Parts of the exercise:
A - In the Palm Sunday sermon, copy the passage starting with "I would liken" and going on through "intended all along.".
B - Answer these questions from the Palm Sunday sermon:
(i) Which passage in John is the Palm Sunday procession taken from?
(ii) Which chapters of Luke give the account of Christ's Passion?
(iii) What kind of handwork did Grandma Moeller do?
C - For each statement, say whether the Palm Sunday sermon agrees, and quote the words that settle it:
(i) The service ends with the account of Christ's Passion from Luke.
(ii) The back side of the embroidery is described as pretty.
(iii) Those standing before the cross knew they were seeing the greatest moment in the history of the world.

Reading passage:
Grace and peace to you from God our Father and the Lord Jesus Christ!
There is some dispute within the Church over whether we should be celebrating Palm Sunday or observing the Sunday of the Passion today. While there are good arguments for both, I like the way that it is combined in our assigned Gospels, two accounts that, at first blush, seem so distant from one another, yet end up being so inextricably connected.
We begin the service with the Palm Sunday procession from John 12:12-19. We conclude with the account of Christ’s Passion from Luke, chapters 22 & 23. Here in these passages we see the great mystery of concurrence—God working through the free actions of His creatures (Judas, the Jewish Council, Pilate, the crowds in Jerusalem) to bring forth His predetermined will. God uses the devilish schemes to defeat the devil. The sinless Son of God uses the sinful actions of men to overcome sin. The Lord of Life uses His own death to destroy death.
Despite Christ’s clear prediction that He must suffer, die, and rise again, no one who stood before the cross that day could have guessed they were witnessing the greatest moment in the history of the world. From their vantage point, they saw nothing but suffering and defeat. But there on Mt. Calvary, with His words, “It is finished,” and His dying breath is truly when Jesus was glorified.
I would liken it to the hand embroidery that my Grandma Moeller used to do. When you look at it from the back side, it’s not very pretty. It’s often messy and confusing, with threads going every which way. But when you turn it around you see the beauty that the skilled embroiderer intended all along.
For now, we live on the back side of life—the ugly, messy, confusing side. It will only be when we get to the other side of eternity and see the finished product that we will recognize the beauty and grace the Creator was incorporating into every stitch. For now, Calvary is the only place where the two sides come together—where, by faith, we can begin to see how Christ’s cross is His glory, and become confident that our present suffering will one day be transformed into everlasting joy.

Given information:

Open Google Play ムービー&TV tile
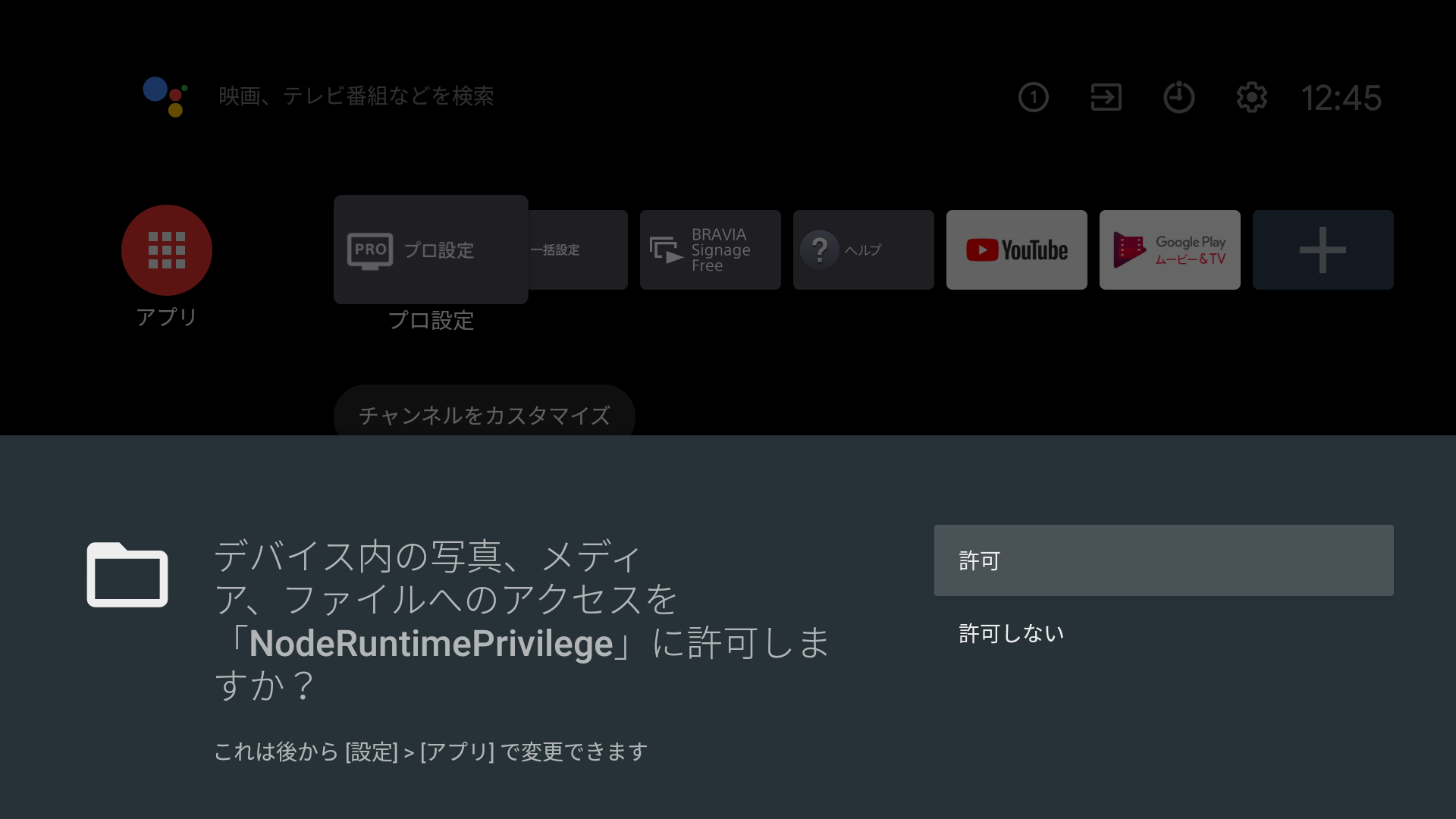This screenshot has height=819, width=1456. [1169, 249]
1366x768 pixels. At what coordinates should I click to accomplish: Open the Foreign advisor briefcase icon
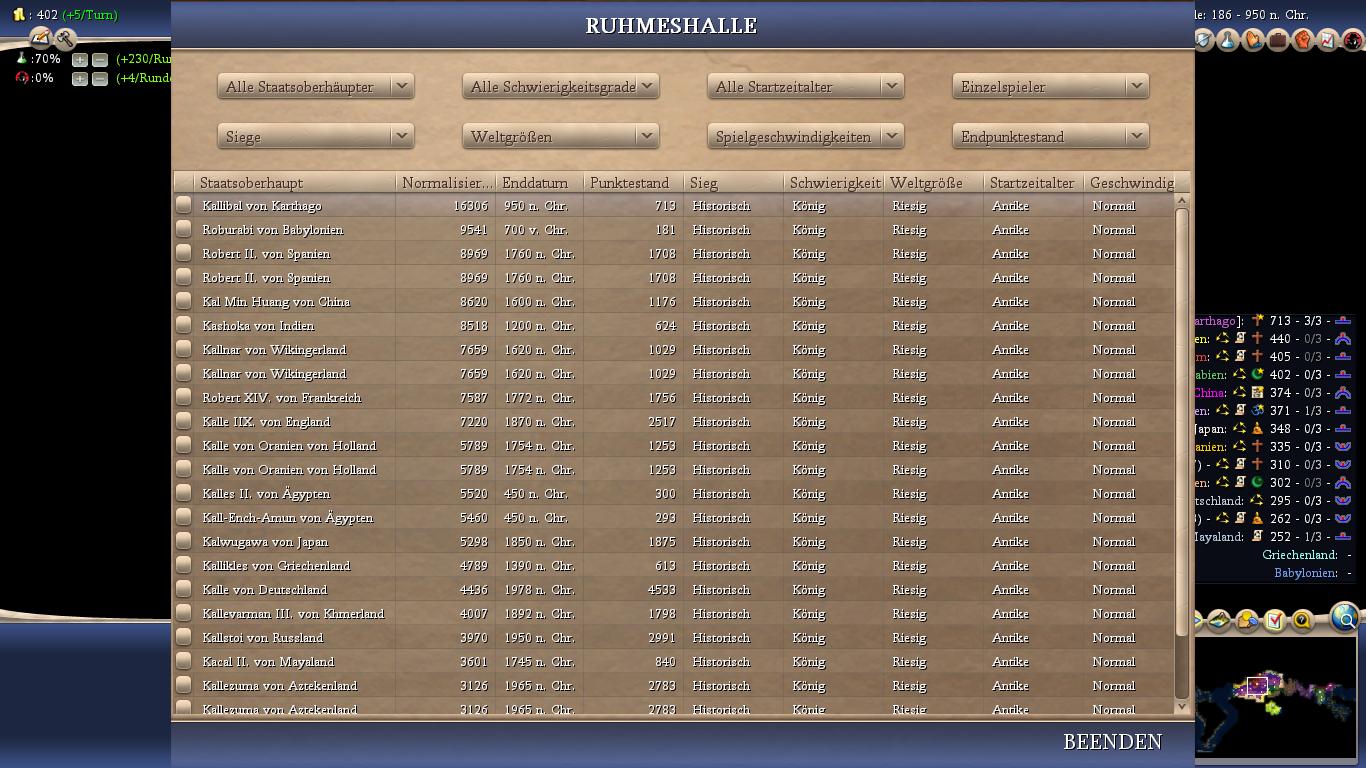point(1278,40)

Outputs:
A -
I would liken it to the hand embroidery that my Grandma Moeller used to do. When you look at it from the back side, it’s not very pretty. It’s often messy and confusing, with threads going every which way. But when you turn it around you see the beauty that the skilled embroiderer intended all along.

B -
(i) John 12:12-19
(ii) Chapters 22 and 23
(iii) Hand embroidery

C -
(i) Yes: "We conclude with the account of Christ’s Passion from Luke, chapters 22 & 23."
(ii) No: "When you look at it from the back side, it’s not very pretty."
(iii) No: "no one who stood before the cross that day could have guessed they were witnessing the greatest moment in the history of the world."